→ Prompt
Check each line of the entries for "computer" and report the ones that have it.

Dataset items
——

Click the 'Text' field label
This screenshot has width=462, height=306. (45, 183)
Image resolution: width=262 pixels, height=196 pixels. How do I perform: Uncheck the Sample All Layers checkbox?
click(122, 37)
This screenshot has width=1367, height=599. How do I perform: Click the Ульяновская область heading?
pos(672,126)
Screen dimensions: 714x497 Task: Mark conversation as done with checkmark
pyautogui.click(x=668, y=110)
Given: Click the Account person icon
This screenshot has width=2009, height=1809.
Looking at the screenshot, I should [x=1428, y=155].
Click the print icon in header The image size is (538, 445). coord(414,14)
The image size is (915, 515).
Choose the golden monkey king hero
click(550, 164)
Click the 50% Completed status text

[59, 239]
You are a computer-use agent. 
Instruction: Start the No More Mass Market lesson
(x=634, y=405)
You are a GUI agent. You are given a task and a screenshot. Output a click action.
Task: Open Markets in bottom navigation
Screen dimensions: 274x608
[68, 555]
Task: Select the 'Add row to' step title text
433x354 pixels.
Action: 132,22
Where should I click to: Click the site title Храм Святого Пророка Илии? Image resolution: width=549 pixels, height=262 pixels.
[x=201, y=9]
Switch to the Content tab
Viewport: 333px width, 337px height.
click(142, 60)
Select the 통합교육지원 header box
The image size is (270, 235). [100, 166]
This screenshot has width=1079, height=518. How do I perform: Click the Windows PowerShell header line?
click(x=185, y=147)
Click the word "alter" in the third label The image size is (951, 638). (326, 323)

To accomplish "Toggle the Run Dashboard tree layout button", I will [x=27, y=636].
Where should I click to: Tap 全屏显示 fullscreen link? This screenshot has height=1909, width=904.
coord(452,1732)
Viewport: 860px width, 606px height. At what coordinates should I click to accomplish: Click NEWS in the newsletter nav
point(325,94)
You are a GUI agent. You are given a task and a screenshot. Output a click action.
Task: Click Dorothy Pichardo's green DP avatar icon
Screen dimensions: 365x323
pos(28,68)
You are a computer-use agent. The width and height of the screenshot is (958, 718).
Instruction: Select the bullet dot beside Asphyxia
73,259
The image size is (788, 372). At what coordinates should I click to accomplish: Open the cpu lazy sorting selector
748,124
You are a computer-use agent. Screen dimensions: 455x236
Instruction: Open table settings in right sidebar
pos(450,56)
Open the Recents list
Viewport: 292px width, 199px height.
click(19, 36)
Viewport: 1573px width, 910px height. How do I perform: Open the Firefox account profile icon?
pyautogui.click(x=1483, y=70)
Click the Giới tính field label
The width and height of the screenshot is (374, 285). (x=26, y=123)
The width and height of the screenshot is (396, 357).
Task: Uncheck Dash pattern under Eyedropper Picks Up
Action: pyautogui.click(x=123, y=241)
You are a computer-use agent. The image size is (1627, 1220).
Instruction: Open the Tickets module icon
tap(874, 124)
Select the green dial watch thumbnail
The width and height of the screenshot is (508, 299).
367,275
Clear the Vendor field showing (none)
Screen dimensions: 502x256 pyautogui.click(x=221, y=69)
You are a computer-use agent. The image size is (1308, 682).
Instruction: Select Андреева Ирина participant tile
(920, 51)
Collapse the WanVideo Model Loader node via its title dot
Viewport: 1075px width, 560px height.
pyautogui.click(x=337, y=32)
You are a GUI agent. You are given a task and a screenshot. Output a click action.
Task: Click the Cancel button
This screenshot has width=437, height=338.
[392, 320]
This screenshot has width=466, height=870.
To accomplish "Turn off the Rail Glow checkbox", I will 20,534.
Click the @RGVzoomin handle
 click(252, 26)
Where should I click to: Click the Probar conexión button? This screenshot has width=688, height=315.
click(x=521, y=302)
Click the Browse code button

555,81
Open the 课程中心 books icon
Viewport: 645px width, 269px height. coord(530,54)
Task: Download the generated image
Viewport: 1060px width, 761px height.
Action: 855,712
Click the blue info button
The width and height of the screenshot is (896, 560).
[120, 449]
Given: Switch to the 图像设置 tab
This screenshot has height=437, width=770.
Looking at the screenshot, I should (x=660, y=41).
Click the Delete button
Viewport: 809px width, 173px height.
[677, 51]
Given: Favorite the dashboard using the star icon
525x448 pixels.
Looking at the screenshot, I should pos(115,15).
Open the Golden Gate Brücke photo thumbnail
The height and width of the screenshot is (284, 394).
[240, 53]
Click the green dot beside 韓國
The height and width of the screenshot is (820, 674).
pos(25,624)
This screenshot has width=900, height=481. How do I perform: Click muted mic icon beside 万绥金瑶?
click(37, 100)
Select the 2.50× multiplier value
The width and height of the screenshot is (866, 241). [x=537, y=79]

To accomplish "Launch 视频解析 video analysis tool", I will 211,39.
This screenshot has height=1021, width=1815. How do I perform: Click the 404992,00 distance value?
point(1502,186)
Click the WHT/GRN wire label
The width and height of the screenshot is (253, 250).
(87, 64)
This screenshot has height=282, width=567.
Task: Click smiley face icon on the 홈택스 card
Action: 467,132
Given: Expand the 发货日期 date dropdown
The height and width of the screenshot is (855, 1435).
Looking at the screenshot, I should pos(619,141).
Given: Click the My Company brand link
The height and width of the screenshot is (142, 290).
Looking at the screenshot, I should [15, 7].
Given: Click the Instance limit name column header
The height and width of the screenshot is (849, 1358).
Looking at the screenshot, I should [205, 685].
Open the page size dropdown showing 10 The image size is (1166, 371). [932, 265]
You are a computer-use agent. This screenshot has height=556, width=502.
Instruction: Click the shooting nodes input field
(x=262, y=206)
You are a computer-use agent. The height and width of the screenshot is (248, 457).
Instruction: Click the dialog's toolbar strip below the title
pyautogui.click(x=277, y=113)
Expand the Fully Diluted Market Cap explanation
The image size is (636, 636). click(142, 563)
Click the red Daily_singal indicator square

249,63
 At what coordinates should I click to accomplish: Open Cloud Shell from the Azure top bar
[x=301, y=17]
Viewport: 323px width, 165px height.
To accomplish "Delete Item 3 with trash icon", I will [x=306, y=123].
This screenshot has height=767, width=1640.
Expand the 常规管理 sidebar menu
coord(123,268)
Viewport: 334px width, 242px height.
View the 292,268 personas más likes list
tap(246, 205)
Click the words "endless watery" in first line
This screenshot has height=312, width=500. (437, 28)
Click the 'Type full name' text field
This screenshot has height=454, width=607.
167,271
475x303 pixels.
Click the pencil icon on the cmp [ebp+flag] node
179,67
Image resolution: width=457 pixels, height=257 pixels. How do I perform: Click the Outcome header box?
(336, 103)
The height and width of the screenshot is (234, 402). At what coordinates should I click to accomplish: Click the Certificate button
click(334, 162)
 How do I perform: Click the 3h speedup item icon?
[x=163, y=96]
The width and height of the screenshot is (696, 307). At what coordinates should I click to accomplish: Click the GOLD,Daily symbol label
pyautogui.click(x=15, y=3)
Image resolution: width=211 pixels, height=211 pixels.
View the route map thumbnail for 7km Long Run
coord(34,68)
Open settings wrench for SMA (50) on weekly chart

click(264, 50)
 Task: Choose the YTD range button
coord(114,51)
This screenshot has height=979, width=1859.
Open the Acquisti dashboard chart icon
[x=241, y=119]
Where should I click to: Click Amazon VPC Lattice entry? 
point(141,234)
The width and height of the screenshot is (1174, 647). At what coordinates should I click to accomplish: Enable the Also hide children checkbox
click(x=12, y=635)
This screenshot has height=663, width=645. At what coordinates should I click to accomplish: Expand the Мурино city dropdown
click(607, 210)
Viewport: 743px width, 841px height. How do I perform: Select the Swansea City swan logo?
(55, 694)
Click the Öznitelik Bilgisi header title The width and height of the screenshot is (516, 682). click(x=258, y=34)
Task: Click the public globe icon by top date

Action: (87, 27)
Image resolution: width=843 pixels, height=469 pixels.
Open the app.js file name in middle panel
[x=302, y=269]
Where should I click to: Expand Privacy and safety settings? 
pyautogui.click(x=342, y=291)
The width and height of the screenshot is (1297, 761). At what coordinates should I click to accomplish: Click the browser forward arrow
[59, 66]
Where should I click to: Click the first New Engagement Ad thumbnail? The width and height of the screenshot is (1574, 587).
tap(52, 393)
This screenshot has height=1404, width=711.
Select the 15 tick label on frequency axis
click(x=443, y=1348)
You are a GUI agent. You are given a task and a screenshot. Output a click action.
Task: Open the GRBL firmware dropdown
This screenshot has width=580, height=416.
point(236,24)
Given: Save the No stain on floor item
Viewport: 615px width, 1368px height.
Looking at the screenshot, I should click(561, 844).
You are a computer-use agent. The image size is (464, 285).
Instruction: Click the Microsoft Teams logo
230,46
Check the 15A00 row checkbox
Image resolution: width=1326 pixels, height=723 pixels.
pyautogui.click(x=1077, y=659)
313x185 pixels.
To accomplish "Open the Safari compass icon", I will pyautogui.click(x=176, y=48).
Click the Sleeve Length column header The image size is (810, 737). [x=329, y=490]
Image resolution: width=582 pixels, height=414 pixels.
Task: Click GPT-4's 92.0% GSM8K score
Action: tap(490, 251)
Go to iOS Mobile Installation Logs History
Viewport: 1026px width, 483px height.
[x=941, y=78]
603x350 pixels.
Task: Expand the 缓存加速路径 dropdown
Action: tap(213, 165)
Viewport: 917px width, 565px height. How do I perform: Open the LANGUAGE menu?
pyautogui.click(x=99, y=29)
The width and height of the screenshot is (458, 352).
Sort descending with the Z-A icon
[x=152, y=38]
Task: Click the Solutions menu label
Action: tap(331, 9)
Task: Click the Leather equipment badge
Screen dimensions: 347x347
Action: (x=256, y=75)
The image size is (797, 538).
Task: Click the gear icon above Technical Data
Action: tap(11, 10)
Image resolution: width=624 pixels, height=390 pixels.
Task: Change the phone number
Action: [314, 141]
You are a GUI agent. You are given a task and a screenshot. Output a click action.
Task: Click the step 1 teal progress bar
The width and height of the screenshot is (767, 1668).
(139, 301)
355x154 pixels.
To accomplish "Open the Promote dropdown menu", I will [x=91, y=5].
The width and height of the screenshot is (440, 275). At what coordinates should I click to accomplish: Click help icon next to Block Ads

——

→ Expected output
You are a computer-use agent. 
You are a computer-use agent. The width and height of the screenshot is (958, 718).
You are a computer-use agent. Screen dimensions: 455x236
You are a computer-use agent. The image size is (1627, 1220).
You are a computer-use agent. The image size is (1308, 682).
You are a computer-use agent. This screenshot has height=556, width=502.
You are a computer-use agent. The height and width of the screenshot is (248, 457).
You are a computer-use agent. The image size is (464, 285).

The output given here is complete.